Avoir soif, en goth thaursja, en sanskrit trish-vâmi, montre sa conception originelle, en grec τέρσομαι, je suis sec, en latin torreo, gothiq. thaursus, sec. De la même racine sont formés : terra, sol sec, tes-ta, de la terre glaise séchée (bowl), français tête ; testudo (turtle) tortue, tourterelle ; probablement pour torren, torrent (torrens), torris, torche (torch)[1]. Ce peu d’exemples nous montrent les procédés du langage pendant sa formation.

Et quant aux objets qui auraient pu être nommés le plus facilement d’après les sons qu’ils émettent, nous trouverons de nouveau qu’ils ne sont pas désignés de cette manière, et que des mots comme coucou, cuculus, M. Noiré le remarque, ne sont point des noms, mais plutôt des noms propres ou des sobriquets, et qu’ils apparaissent longtemps après que l’idée de l’oiseau a été formée. Des sons comme bâou, vâou, ou baa, ou mou, ne nous rappelleraient que des objets simples et ne seraient jamais capables d’exprimer le penser conceptif.

J’ai essayé, dans mes lectures sur la Philosophie du langage, par M. Darwin, d’indiquer la manière dont des racines ou des types phonétiques pouvaient s’être dégagés même de tels sons, et comment de la même manière que des cris variés formeraient le concept de crier, des sons comme baa et mou pourraient, par un frottement mutuel, s’élever à une racine qui contiendrait le concept du crier.

La théorie sympathique. — M. Noiré n’avance point d’arguments contre ma théorie, mais il a établi une nouvelle théorie, qui offre certainement une meilleure explication des types phonétiques et des concepts rationnels, que la mienne propre.
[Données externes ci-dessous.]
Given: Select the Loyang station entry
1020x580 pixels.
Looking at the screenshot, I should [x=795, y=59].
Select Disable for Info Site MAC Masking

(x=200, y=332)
Il nous fait remarquer que, lorsque nos sens sont excités et que nos muscles sont en vive action, nous sentons une espèce de soulagement dans l’émission des sons. Il observe que surtout quand les hommes travaillent ensemble, que les paysans bêchent ou battent le blé, que les marins rament, que les femmes filent, que les soldats marchent, ils sont disposés à accompagner leurs occupations d’articulations plus ou moins vibrantes ou rhythmiques. Ces articulations, bruits, exclamations, bourdonnements, chansons, sont une espèce de réaction contre le dérangement intérieur qui est causé par l’effort musculaire. Ces sons, pense-t-il, possèdent deux grands avantages. Ils sont dès le commencement des signes pour des actions répétées, des actions préformées par nous-mêmes et aperçues par nous-mêmes, mais qui ne sont devant nous et qui ne persistent dans notre mémoire qu’à l’état de simples concepts. Chaque action répétée ne peut être pour nous qu’un concept, comprenant les répétitions en une seule et n’ayant en effet rien de tangible qui lui corresponde dans le

  1. Bréal, Mélanges, p. 368.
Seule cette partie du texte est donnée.